▶ Selected extract
Across north London, Tottenham sink deeper into crisis and Antonio Conte is more than happy to talk us all through the details. Are we expecting another sacking this midweek?

At the bottom, Leeds were the big winners with their 4-2 victory at Wolves but Everton, Southampton and Leicester picked up potentially priceless points.

This weekend’s results

Friday 17 March

  • Nottingham Forest 1-2 Newcastle

Saturday 18 March

Sunday 19 March

Arsenal

Arsenal can defeat most things these days, but print deadlines wait for nobody. As part of the matchday programme’s coverage of their opponents, a warm welcome for Arsenal great (and now former Crystal Palace manager) Patrick Vieira.

Vieira may have been licking his wounds after being sacked last Friday, but he was serenaded by the home supporters towards the end. They can live happily in the past and present these days.

Those supporters must be red raw and bruised from the amount they have pinched themselves during this ludicrous campaign: Arsenal have an eight-point lead at the top heading into the final international break of the season.

Thursday night’s Europa League exit to Sporting could be easily transformed into a positive, as long as the reaction was instant. Mikel Arteta’s team have scored three or more goals in each of their last four league matches. They’re not clamming up; they’re getting better.

▶ Assignment
Reproduce the passage of the football roundup that begins with the words "Vieira may have" and ends with "present these days.". The material that follows has no connection to the football roundup.

Entries drawn from a collection:
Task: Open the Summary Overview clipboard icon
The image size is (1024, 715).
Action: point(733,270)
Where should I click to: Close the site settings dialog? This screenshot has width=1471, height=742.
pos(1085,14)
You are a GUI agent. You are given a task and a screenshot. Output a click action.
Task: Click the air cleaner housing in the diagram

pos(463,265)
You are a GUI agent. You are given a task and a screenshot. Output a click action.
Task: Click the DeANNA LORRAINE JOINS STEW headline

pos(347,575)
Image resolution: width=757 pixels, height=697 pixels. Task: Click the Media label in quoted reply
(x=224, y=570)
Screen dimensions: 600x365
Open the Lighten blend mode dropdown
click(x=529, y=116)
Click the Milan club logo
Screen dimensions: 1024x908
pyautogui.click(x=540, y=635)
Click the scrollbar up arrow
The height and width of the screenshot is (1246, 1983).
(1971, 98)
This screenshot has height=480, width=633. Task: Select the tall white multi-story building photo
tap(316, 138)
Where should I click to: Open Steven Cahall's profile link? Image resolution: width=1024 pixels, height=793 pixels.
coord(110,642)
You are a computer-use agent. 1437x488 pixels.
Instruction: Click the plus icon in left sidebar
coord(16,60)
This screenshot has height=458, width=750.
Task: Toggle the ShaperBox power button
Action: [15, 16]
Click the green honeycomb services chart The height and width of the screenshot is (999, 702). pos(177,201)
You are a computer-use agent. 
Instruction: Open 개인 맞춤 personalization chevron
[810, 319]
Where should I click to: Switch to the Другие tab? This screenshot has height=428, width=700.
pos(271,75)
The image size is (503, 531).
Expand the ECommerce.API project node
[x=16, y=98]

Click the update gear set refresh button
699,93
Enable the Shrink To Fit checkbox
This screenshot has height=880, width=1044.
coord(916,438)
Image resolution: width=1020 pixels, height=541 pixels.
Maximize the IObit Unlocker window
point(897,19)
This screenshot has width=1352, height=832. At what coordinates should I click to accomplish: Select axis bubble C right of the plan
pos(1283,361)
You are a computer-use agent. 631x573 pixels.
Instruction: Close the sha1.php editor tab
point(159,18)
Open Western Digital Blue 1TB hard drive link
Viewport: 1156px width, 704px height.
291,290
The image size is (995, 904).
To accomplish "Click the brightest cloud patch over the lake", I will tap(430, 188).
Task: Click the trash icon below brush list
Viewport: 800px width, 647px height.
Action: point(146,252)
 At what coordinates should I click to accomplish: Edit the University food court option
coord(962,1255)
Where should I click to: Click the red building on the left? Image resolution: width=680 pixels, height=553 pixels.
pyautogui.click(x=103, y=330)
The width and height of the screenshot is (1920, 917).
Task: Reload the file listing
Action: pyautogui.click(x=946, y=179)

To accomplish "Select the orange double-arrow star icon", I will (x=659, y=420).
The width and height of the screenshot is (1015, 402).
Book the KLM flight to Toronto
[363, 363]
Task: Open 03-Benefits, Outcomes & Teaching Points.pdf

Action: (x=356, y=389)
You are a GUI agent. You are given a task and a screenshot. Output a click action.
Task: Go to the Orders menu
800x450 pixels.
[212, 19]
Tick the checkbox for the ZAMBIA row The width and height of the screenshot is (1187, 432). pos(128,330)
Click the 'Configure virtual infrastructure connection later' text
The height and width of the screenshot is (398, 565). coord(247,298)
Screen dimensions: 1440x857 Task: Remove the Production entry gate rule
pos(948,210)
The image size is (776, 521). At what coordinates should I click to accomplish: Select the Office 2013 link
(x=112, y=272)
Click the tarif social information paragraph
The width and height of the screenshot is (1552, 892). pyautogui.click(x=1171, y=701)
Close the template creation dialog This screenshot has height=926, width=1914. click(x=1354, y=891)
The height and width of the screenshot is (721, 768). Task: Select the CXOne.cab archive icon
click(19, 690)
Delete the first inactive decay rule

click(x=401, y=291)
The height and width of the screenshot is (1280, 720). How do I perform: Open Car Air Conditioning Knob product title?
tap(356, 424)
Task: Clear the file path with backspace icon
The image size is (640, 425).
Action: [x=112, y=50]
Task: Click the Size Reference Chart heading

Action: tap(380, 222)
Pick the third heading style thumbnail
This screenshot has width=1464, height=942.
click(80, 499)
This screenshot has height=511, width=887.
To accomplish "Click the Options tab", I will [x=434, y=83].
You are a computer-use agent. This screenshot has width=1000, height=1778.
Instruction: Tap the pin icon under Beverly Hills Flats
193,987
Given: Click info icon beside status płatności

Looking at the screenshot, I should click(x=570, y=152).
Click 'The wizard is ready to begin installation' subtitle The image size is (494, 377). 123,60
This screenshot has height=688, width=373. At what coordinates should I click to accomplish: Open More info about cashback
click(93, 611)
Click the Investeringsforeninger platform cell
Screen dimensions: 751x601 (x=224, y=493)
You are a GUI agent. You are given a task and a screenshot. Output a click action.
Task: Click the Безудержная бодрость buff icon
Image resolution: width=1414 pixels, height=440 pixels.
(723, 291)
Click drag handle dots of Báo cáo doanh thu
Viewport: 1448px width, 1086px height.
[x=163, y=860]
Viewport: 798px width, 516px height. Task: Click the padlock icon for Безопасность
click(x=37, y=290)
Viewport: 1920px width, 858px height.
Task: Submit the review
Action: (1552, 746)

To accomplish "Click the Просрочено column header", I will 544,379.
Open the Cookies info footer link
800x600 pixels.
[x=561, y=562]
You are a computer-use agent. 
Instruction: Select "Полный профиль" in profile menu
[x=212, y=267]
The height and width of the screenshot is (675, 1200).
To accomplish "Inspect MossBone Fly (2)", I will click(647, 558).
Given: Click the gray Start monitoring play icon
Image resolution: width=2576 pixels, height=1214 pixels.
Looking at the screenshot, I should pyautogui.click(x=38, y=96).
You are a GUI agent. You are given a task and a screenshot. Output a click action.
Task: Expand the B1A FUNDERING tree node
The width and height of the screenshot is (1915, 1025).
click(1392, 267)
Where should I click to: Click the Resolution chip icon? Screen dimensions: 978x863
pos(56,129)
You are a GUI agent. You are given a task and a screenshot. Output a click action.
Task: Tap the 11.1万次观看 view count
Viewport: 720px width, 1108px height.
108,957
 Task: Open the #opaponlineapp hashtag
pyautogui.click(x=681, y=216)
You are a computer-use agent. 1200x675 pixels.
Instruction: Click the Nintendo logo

▶ Task result
Vieira may have been licking his wounds after being sacked last Friday, but he was serenaded by the home supporters towards the end. They can live happily in the past and present these days.